Before he was out of earshot Keen said, ‘I wanted to thankyou right away for agreeing to meet me.’

‘Not at all,’ Ben replied, responding with a smile, and he was immediately frustrated with himself for adhering to decorum. He had badly wanted to make things difficult at this early stage, to find some dark expression of his contempt, but instead was playing the genial, even-tempered son.

‘I went the wrong way when I came in,’ he said, just to fill the silence. ‘Didn’t realize they had two restaurants.’

‘No,’ his father replied, and he might almost have been bored. Why had Ben expected it to be one-way traffic? Why had he thought that the evening would see Keen on bended knee, uttering a grovelling apology? There was no sign of that at all.

‘So why did you want to see me?’ he asked, and it was the first question he had set which carried any kind of weight.
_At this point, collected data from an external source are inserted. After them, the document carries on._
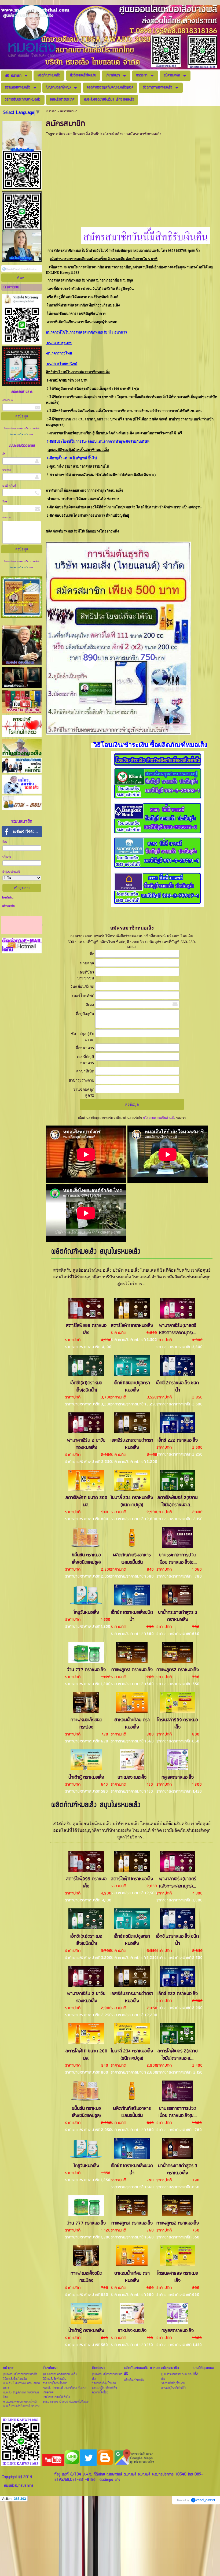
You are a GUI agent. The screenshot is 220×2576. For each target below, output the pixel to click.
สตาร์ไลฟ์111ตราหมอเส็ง (132, 1325)
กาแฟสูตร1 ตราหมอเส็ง (132, 1670)
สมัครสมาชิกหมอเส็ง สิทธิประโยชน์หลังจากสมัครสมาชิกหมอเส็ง (109, 134)
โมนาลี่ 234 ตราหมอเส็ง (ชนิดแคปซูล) (132, 1501)
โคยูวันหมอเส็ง (86, 1612)
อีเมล (4, 502)
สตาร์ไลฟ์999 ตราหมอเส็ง (86, 1329)
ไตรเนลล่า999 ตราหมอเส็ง (177, 1723)
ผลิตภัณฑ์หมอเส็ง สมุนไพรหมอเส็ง (95, 1252)
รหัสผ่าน (6, 857)
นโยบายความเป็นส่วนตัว (19, 434)
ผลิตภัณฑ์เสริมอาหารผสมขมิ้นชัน (132, 1559)
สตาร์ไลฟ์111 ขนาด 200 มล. (86, 1501)
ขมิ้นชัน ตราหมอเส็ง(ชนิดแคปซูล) (86, 1559)
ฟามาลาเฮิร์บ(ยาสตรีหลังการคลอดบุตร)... (177, 1329)
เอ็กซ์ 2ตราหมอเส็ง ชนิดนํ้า (177, 1386)
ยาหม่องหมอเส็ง (132, 1777)
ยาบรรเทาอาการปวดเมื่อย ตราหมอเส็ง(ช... (178, 1559)
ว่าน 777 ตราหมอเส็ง (86, 1670)
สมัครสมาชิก (8, 906)
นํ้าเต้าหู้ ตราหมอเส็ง (86, 1777)
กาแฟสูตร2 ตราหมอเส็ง (177, 1670)
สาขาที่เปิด (85, 1071)
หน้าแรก (51, 111)
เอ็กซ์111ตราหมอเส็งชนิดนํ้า (132, 1616)
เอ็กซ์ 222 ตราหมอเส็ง (177, 1440)
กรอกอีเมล (7, 400)
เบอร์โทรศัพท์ (9, 486)
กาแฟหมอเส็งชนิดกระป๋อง (86, 1723)
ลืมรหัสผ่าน (7, 898)
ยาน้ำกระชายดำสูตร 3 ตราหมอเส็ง (177, 1616)
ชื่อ (3, 454)
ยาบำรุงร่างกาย (81, 1080)
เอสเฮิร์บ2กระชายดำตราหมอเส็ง (132, 1444)
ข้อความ (6, 518)
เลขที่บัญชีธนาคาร (85, 1060)
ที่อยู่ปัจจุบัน (85, 1014)
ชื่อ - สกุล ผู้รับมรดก (82, 1036)
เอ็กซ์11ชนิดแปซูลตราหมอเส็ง (132, 1386)
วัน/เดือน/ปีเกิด (82, 986)
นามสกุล (6, 470)
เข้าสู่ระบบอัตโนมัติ (11, 872)
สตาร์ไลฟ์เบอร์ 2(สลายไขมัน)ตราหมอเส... (177, 1501)
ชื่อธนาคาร (84, 1048)
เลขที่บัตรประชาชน (85, 975)
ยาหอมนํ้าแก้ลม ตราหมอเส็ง (132, 1723)
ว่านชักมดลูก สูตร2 (83, 1092)
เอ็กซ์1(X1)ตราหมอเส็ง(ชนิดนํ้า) (86, 1386)
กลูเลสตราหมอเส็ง (178, 1777)
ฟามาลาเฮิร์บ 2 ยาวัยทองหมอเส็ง (86, 1444)
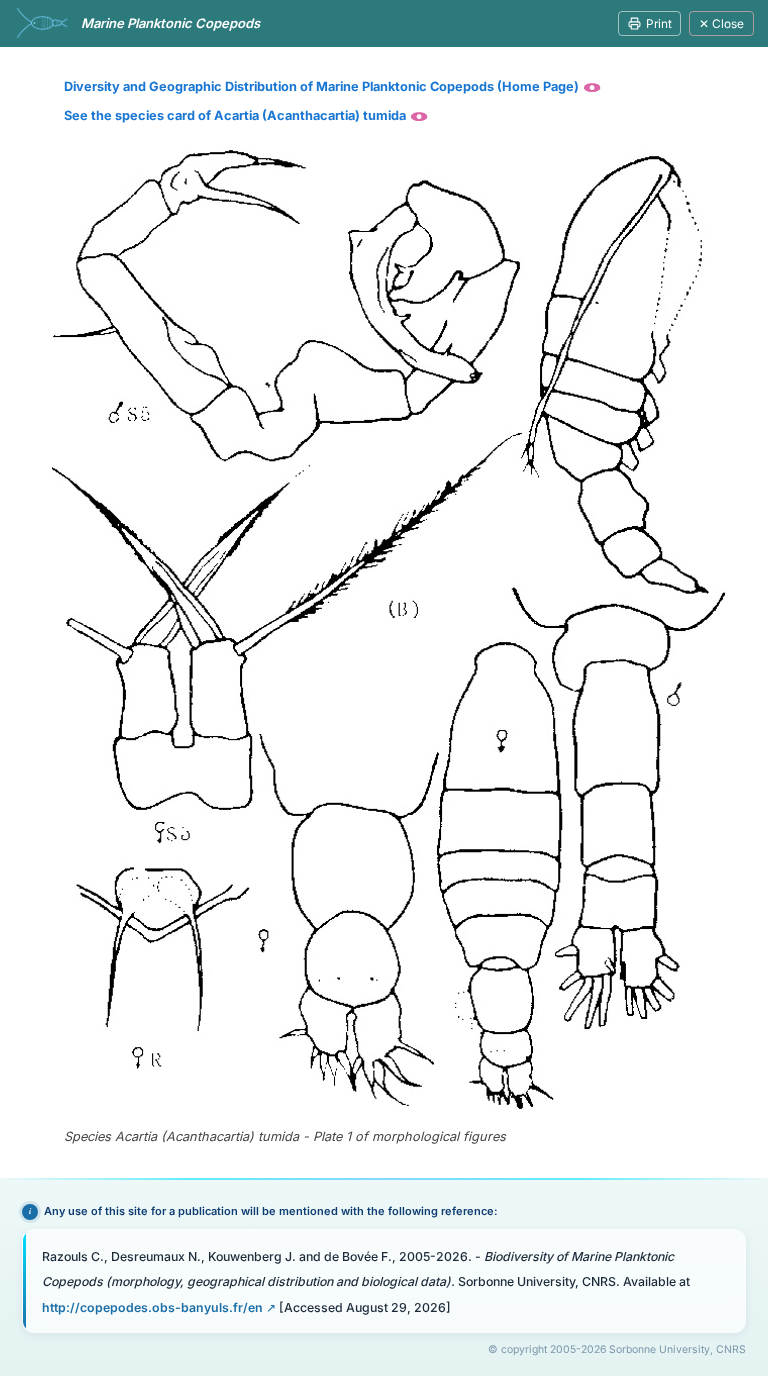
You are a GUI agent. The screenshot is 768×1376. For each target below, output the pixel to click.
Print (659, 23)
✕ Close (721, 23)
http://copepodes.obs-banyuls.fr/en (152, 1307)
Keen leaned forward as if to draw the sting out of it, to envelop Ben in goodwill.

‘Well, it’s been too long,’ he said. ‘Too much time has gone by and I am responsible for that.’

‘Yes, you are.’

That’s better. Put him on the back foot. Claw back some ground.

‘Ah. Our drinks.’

Gerard was returning with two tall glasses of vodka and tonic, balanced on a chrome tray. The moment was lost.

‘Thanks,’ he said, taking a mouthful straight away.

‘Have they made it strong enough?’

‘It’s fine, thankyou, fine.’

‘I never thinkus Brits put enough booze in. Tend to hold back on the vodka, don’t you think?’

‘Really, it’s OK.’

The restaurant’s decor was a time warp of imperial England: more wood panelling, lamps with hexagonal shades bolted to the walls, even slices of Melba toast like dried skin racked on a plate at the table.

‘This a place where you eat a lot?’ Ben asked.